What the task requires: The answer consists solely of the lines running from the one with "1568x631 pixels. How" through the final line below, transcribed exactly and without any pictures.

Saved data entries:
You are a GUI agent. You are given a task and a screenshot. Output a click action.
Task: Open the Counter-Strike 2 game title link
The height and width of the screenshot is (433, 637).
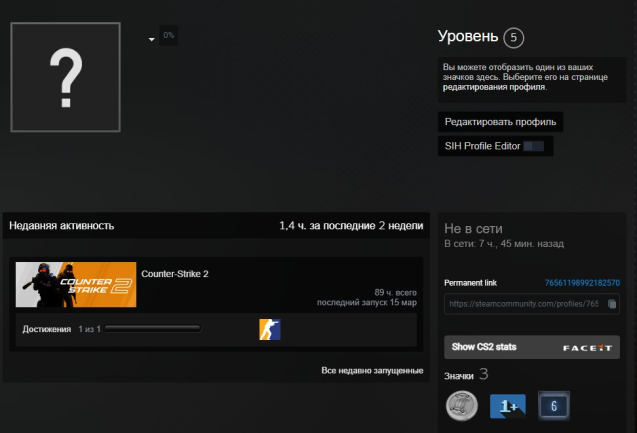175,273
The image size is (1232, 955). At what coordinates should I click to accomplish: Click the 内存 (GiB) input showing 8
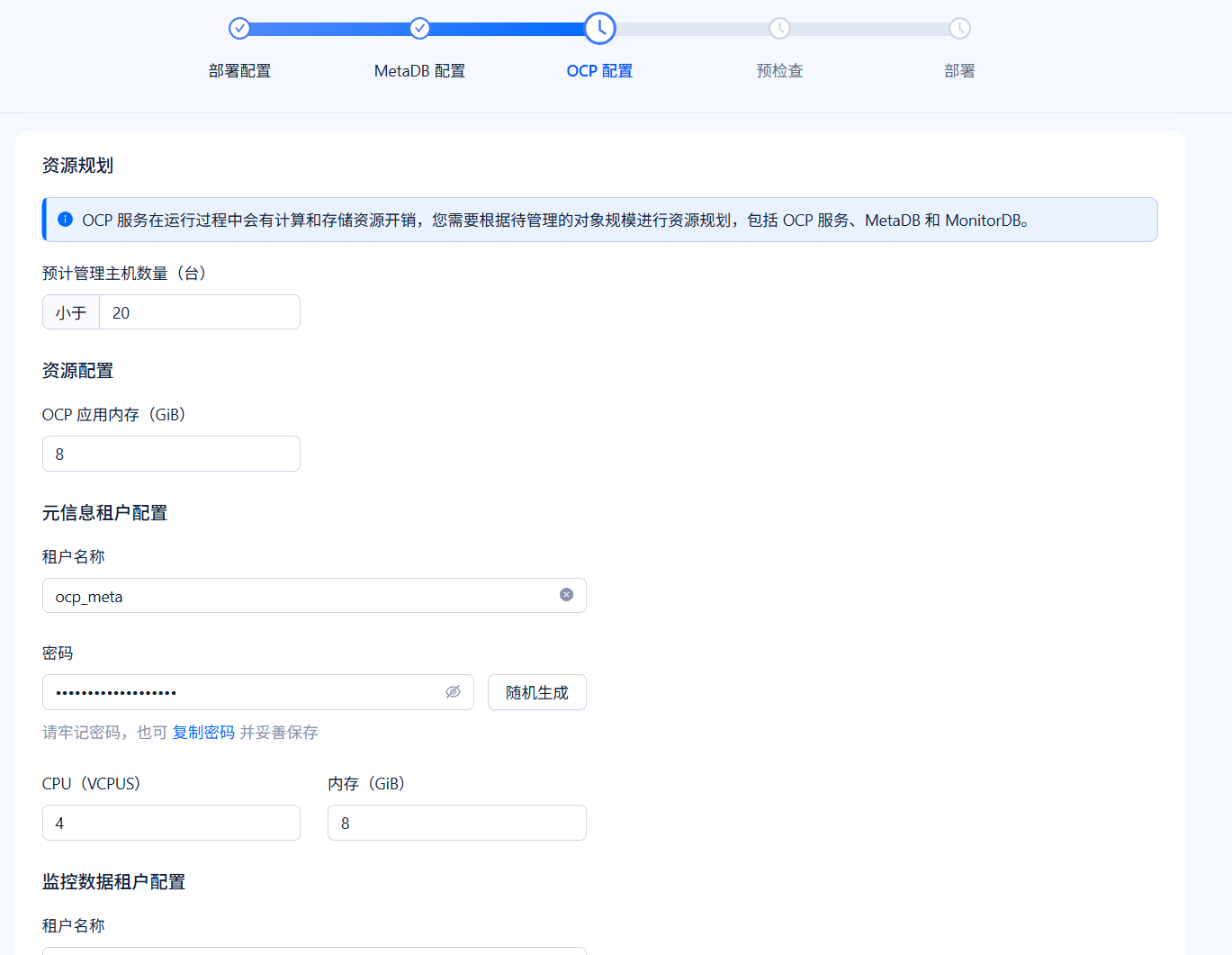pos(457,823)
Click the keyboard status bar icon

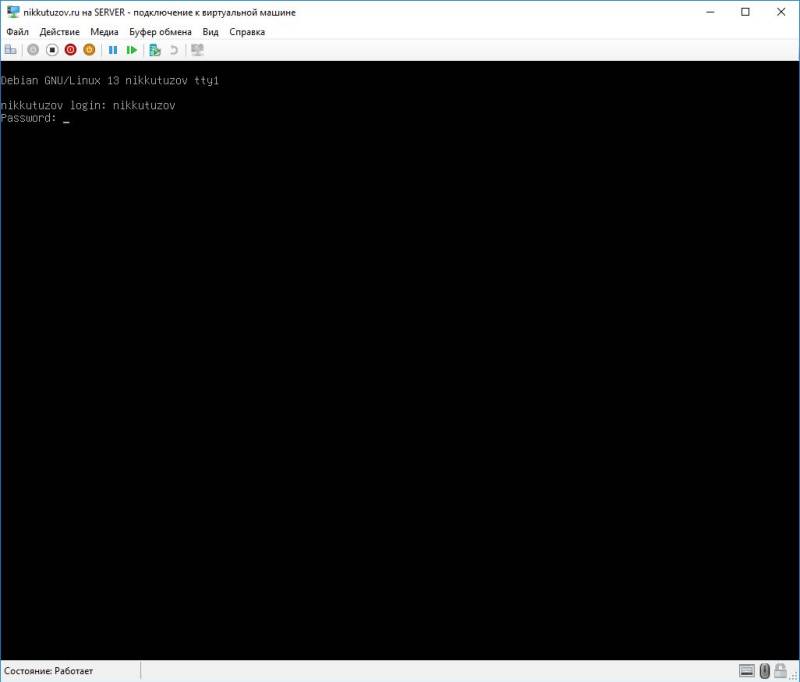tap(747, 671)
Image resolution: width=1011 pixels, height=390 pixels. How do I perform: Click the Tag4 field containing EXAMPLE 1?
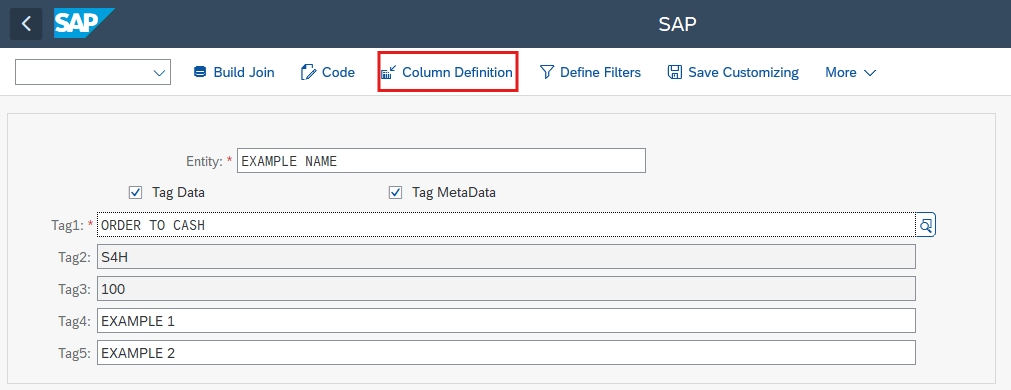tap(506, 320)
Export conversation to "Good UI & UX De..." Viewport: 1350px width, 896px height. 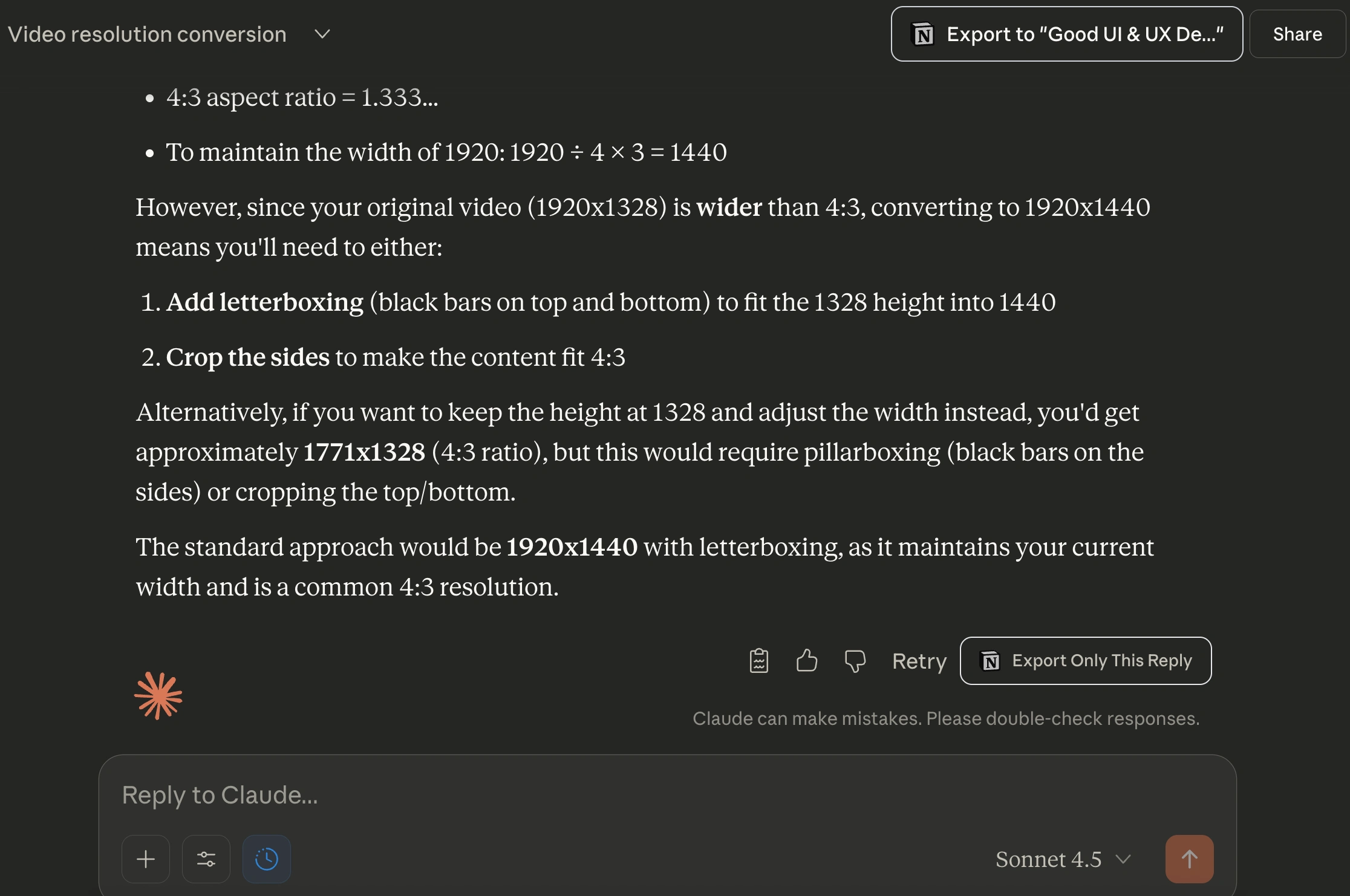click(1066, 34)
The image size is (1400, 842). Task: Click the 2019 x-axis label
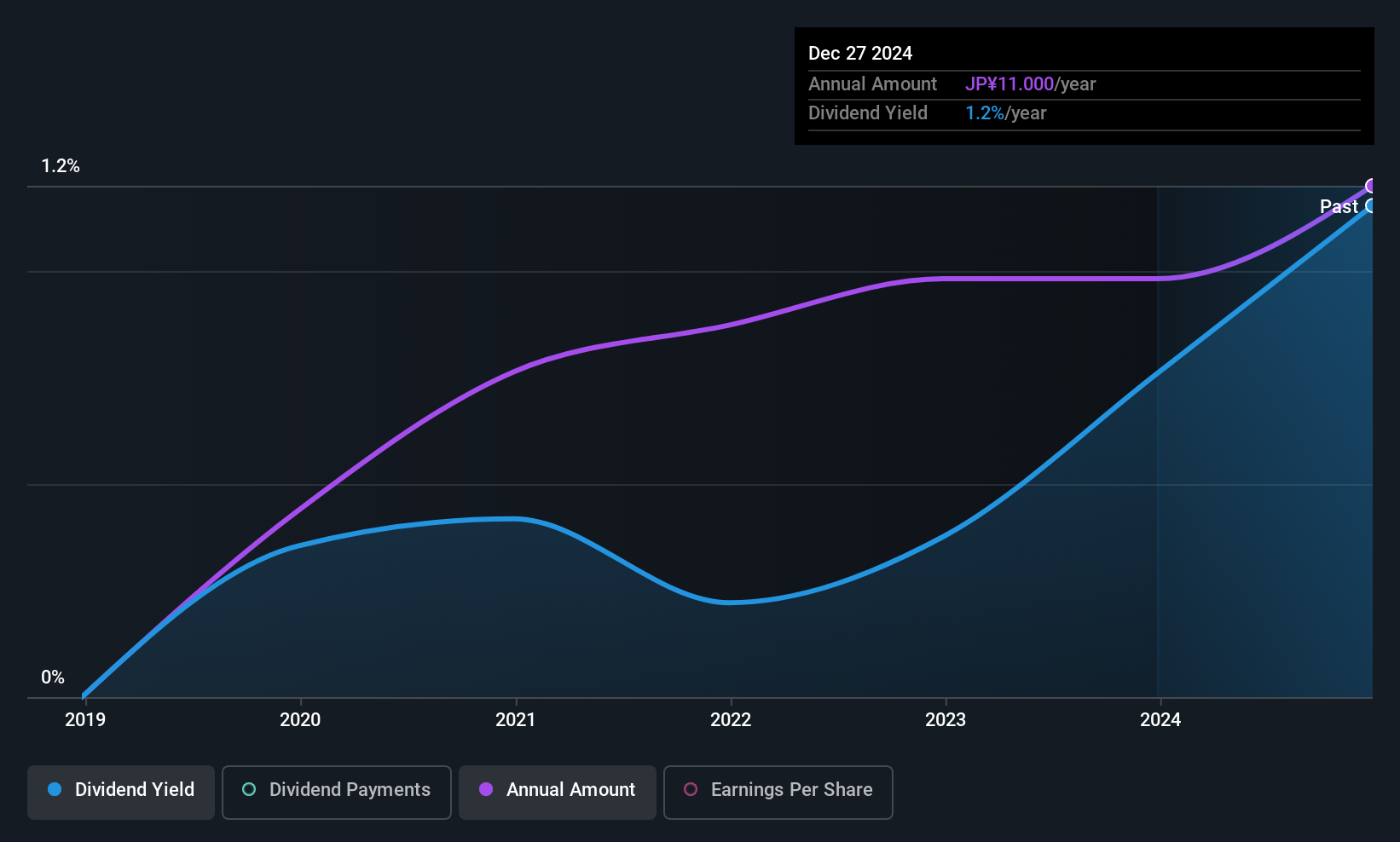(85, 720)
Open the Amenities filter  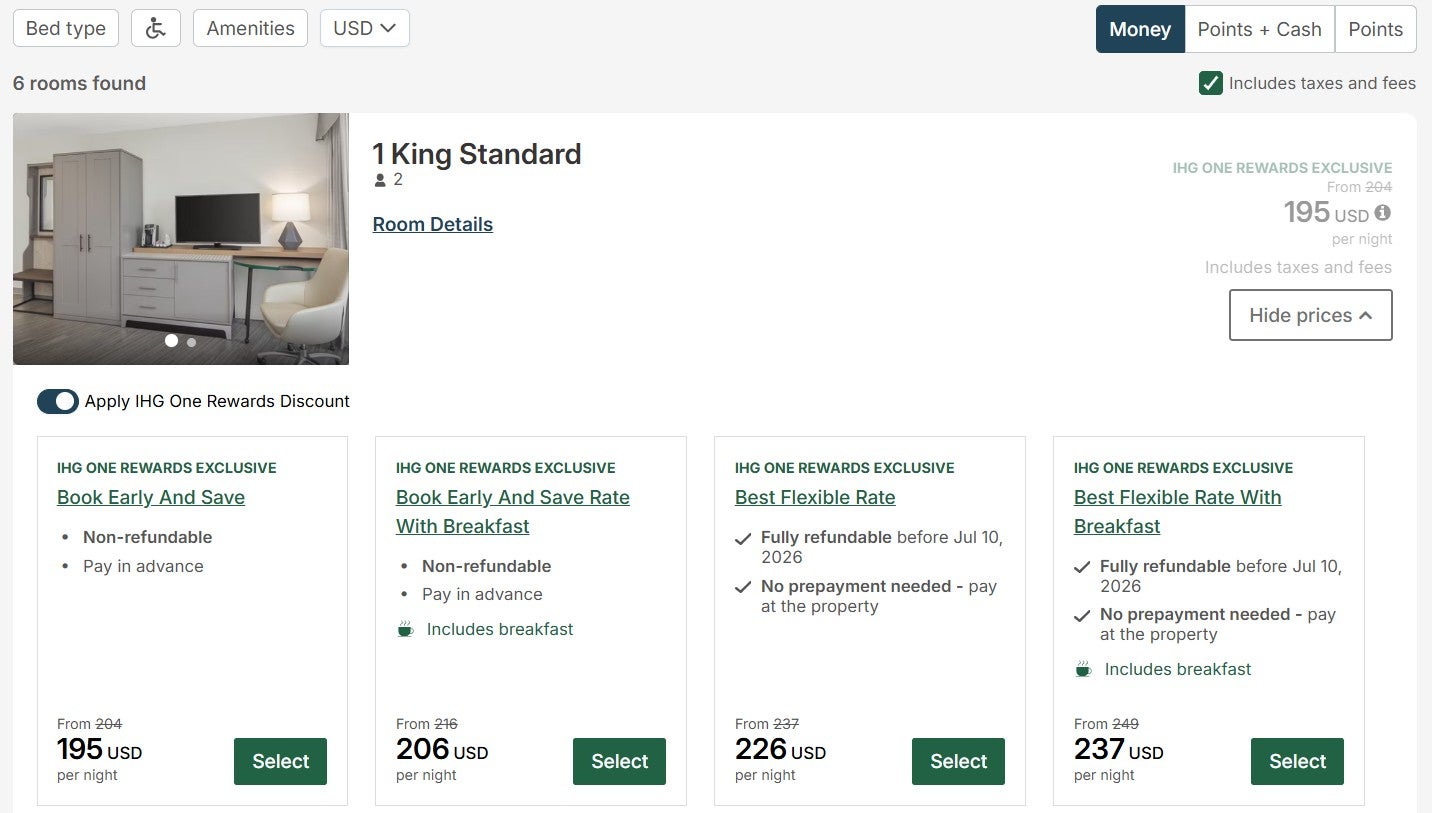[249, 28]
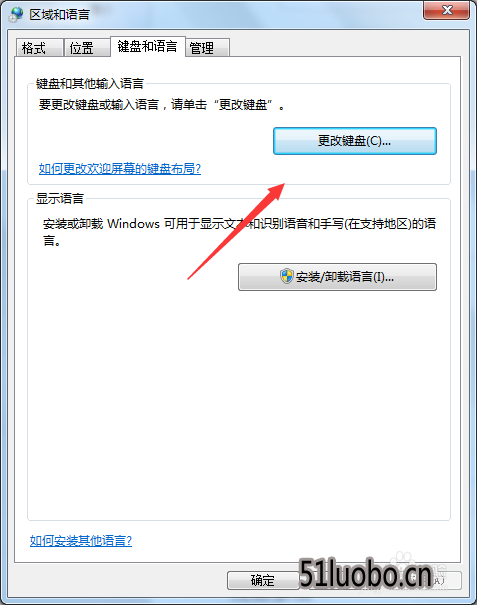
Task: Click the 51luobo.cn watermark text
Action: pyautogui.click(x=365, y=575)
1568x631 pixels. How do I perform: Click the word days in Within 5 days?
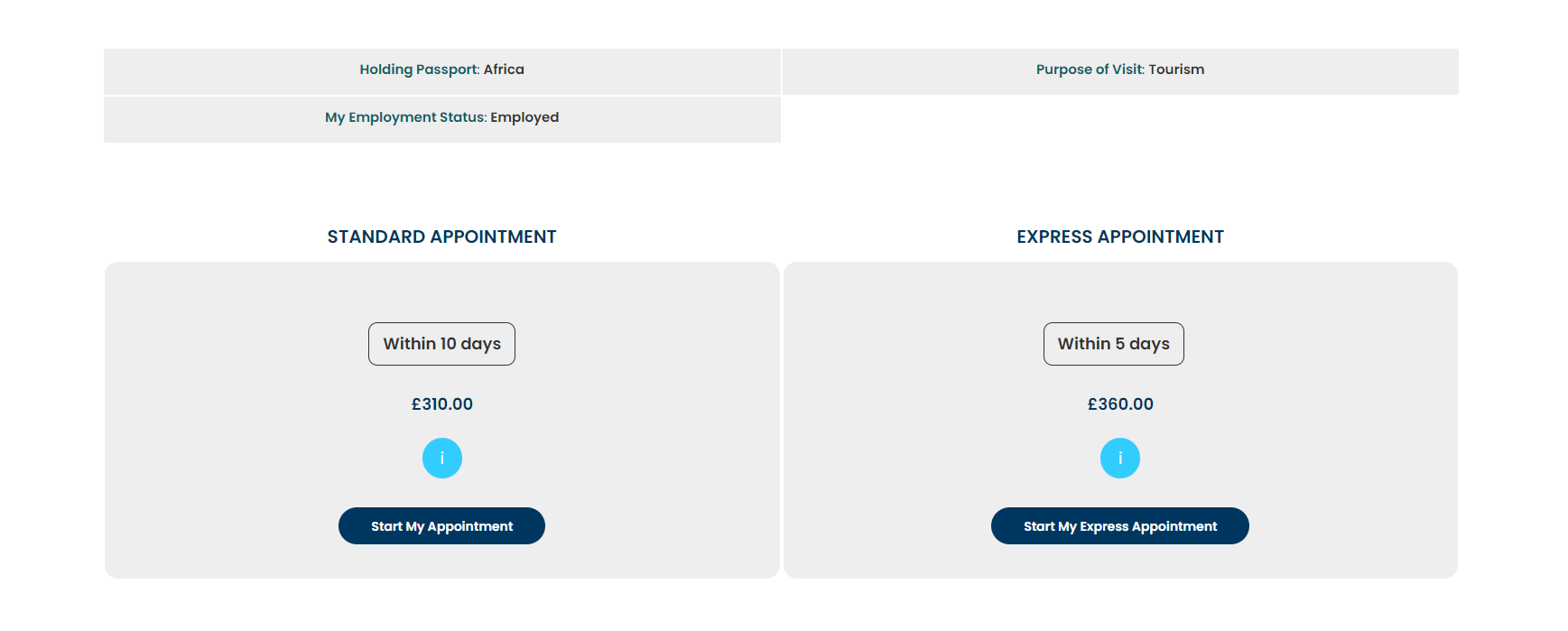(1149, 344)
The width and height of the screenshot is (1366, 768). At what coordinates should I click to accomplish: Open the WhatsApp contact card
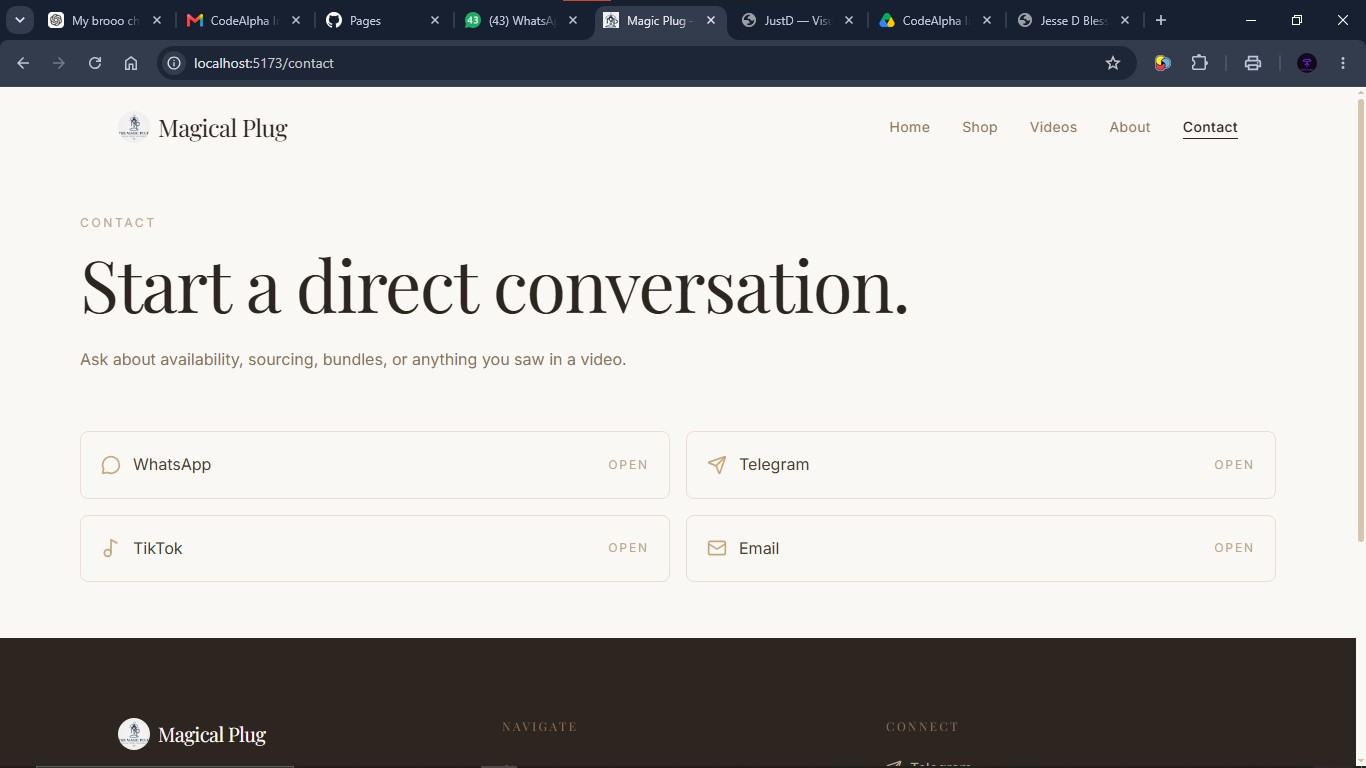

Result for this exercise:
1568x631 pixels. How do I perform: Click the word days in Within 5 days?
(1149, 344)
The width and height of the screenshot is (1366, 768). At what coordinates should I click to accomplish: Open the WhatsApp contact card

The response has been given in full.